BEGIN Records supplied
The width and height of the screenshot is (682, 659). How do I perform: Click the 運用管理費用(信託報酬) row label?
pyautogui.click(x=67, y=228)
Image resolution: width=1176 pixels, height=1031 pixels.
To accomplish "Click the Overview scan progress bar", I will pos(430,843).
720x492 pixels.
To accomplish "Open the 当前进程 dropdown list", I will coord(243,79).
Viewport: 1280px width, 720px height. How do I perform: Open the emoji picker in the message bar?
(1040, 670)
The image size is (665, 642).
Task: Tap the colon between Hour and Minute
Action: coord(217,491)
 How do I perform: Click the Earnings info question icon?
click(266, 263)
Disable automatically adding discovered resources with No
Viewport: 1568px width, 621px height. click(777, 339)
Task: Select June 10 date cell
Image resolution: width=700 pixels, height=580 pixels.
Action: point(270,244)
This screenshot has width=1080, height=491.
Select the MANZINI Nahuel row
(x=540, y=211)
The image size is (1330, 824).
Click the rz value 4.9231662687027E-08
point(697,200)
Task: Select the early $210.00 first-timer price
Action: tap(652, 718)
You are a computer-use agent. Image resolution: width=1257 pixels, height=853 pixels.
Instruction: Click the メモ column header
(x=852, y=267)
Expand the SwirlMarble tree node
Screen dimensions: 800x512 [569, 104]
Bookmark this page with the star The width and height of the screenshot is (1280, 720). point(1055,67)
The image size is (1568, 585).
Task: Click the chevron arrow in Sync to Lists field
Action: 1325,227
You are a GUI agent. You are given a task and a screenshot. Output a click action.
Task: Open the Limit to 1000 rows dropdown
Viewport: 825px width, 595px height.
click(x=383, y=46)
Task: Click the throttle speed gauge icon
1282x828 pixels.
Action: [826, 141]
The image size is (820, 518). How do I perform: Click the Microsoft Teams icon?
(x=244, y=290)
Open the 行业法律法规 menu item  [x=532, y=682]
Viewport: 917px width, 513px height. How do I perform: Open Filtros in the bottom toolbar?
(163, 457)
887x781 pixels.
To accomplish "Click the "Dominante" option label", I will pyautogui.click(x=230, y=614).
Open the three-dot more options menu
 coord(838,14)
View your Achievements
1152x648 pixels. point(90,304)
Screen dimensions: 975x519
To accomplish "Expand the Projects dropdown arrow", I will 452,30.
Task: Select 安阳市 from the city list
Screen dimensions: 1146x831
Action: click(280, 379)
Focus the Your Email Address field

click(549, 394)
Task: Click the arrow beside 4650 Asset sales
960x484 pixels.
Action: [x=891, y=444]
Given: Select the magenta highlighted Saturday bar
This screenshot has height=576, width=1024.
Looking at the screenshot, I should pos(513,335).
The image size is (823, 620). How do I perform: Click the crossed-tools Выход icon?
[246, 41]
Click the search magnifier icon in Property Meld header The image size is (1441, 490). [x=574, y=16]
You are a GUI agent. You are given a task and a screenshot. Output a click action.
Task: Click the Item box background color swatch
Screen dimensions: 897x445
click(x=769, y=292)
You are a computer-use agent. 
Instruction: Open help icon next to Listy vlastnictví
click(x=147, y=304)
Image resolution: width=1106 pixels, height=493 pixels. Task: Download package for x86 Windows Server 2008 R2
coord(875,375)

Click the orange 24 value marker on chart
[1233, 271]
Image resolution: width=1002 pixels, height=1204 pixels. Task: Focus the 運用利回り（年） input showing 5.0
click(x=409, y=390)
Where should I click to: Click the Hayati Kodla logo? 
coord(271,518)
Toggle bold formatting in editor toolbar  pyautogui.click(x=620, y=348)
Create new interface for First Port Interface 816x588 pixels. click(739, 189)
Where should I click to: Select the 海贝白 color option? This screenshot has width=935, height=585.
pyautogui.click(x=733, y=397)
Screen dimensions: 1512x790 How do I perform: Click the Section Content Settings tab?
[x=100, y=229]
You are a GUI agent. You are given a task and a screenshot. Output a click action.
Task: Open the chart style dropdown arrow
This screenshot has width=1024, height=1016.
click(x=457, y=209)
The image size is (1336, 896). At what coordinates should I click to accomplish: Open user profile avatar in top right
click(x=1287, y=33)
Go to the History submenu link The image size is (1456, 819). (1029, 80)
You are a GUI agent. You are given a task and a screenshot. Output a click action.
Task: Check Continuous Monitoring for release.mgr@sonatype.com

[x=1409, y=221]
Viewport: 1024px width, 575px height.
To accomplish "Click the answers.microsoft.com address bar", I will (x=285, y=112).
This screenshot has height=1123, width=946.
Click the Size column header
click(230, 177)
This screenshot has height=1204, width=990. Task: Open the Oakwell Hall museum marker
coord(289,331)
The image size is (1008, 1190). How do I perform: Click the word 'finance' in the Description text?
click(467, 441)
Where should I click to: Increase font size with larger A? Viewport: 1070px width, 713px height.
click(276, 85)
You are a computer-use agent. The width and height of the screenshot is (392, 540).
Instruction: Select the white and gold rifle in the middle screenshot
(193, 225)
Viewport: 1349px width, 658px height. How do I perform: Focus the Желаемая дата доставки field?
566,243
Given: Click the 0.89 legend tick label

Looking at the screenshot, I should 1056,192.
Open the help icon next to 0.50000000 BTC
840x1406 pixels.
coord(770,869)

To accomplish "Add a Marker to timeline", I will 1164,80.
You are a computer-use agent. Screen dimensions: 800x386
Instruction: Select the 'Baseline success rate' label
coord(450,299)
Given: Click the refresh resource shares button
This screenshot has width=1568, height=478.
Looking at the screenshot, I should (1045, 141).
END Records supplied
Assignment
Reproduce the data above in full, with no line missing.

Response to the exercise
The width and height of the screenshot is (682, 659). How do I perform: Click the 運用管理費用(信託報酬) row label?
pyautogui.click(x=67, y=228)
Image resolution: width=1176 pixels, height=1031 pixels.
To accomplish "Click the Overview scan progress bar", I will pos(430,843).
720x492 pixels.
To accomplish "Open the 当前进程 dropdown list", I will coord(243,79).
Viewport: 1280px width, 720px height. How do I perform: Open the emoji picker in the message bar?
(1040, 670)
The image size is (665, 642).
Task: Tap the colon between Hour and Minute
Action: coord(217,491)
 How do I perform: Click the Earnings info question icon?
click(266, 263)
Disable automatically adding discovered resources with No
Viewport: 1568px width, 621px height. click(777, 339)
Task: Select June 10 date cell
Image resolution: width=700 pixels, height=580 pixels.
Action: point(270,244)
This screenshot has width=1080, height=491.
Select the MANZINI Nahuel row
(x=540, y=211)
The image size is (1330, 824).
Click the rz value 4.9231662687027E-08
point(697,200)
Task: Select the early $210.00 first-timer price
Action: tap(652, 718)
You are a computer-use agent. Image resolution: width=1257 pixels, height=853 pixels.
Instruction: Click the メモ column header
(x=852, y=267)
Expand the SwirlMarble tree node
Screen dimensions: 800x512 [569, 104]
Bookmark this page with the star The width and height of the screenshot is (1280, 720). point(1055,67)
The image size is (1568, 585).
Task: Click the chevron arrow in Sync to Lists field
Action: 1325,227
You are a GUI agent. You are given a task and a screenshot. Output a click action.
Task: Open the Limit to 1000 rows dropdown
Viewport: 825px width, 595px height.
click(x=383, y=46)
Task: Click the throttle speed gauge icon
1282x828 pixels.
Action: [826, 141]
The image size is (820, 518). How do I perform: Click the Microsoft Teams icon?
(x=244, y=290)
Open the 行业法律法规 menu item  [x=532, y=682]
Viewport: 917px width, 513px height. How do I perform: Open Filtros in the bottom toolbar?
(163, 457)
887x781 pixels.
To accomplish "Click the "Dominante" option label", I will pyautogui.click(x=230, y=614).
Open the three-dot more options menu
 coord(838,14)
View your Achievements
1152x648 pixels. point(90,304)
Screen dimensions: 975x519
To accomplish "Expand the Projects dropdown arrow", I will 452,30.
Task: Select 安阳市 from the city list
Screen dimensions: 1146x831
Action: click(280, 379)
Focus the Your Email Address field

click(549, 394)
Task: Click the arrow beside 4650 Asset sales
960x484 pixels.
Action: [x=891, y=444]
Given: Select the magenta highlighted Saturday bar
This screenshot has height=576, width=1024.
Looking at the screenshot, I should pos(513,335).
The image size is (823, 620). How do I perform: Click the crossed-tools Выход icon?
[246, 41]
Click the search magnifier icon in Property Meld header The image size is (1441, 490). [x=574, y=16]
You are a GUI agent. You are given a task and a screenshot. Output a click action.
Task: Click the Item box background color swatch
Screen dimensions: 897x445
click(x=769, y=292)
You are a computer-use agent. 
Instruction: Open help icon next to Listy vlastnictví
click(x=147, y=304)
Image resolution: width=1106 pixels, height=493 pixels. Task: Download package for x86 Windows Server 2008 R2
coord(875,375)

Click the orange 24 value marker on chart
[1233, 271]
Image resolution: width=1002 pixels, height=1204 pixels. Task: Focus the 運用利回り（年） input showing 5.0
click(x=409, y=390)
Where should I click to: Click the Hayati Kodla logo? 
coord(271,518)
Toggle bold formatting in editor toolbar  pyautogui.click(x=620, y=348)
Create new interface for First Port Interface 816x588 pixels. click(739, 189)
Where should I click to: Select the 海贝白 color option? This screenshot has width=935, height=585.
pyautogui.click(x=733, y=397)
Screen dimensions: 1512x790 How do I perform: Click the Section Content Settings tab?
[x=100, y=229]
You are a GUI agent. You are given a task and a screenshot. Output a click action.
Task: Open the chart style dropdown arrow
This screenshot has width=1024, height=1016.
click(x=457, y=209)
The image size is (1336, 896). At what coordinates should I click to accomplish: Open user profile avatar in top right
click(x=1287, y=33)
Go to the History submenu link The image size is (1456, 819). (1029, 80)
You are a GUI agent. You are given a task and a screenshot. Output a click action.
Task: Check Continuous Monitoring for release.mgr@sonatype.com

[x=1409, y=221]
Viewport: 1024px width, 575px height.
To accomplish "Click the answers.microsoft.com address bar", I will (x=285, y=112).
This screenshot has height=1123, width=946.
Click the Size column header
click(230, 177)
This screenshot has height=1204, width=990. Task: Open the Oakwell Hall museum marker
coord(289,331)
The image size is (1008, 1190). How do I perform: Click the word 'finance' in the Description text?
click(467, 441)
Where should I click to: Increase font size with larger A? Viewport: 1070px width, 713px height.
click(276, 85)
You are a computer-use agent. The width and height of the screenshot is (392, 540).
Instruction: Select the white and gold rifle in the middle screenshot
(193, 225)
Viewport: 1349px width, 658px height. How do I perform: Focus the Желаемая дата доставки field?
566,243
Given: Click the 0.89 legend tick label

Looking at the screenshot, I should 1056,192.
Open the help icon next to 0.50000000 BTC
840x1406 pixels.
coord(770,869)

To accomplish "Add a Marker to timeline", I will 1164,80.
You are a computer-use agent. Screen dimensions: 800x386
Instruction: Select the 'Baseline success rate' label
coord(450,299)
Given: Click the refresh resource shares button
This screenshot has width=1568, height=478.
Looking at the screenshot, I should (1045, 141).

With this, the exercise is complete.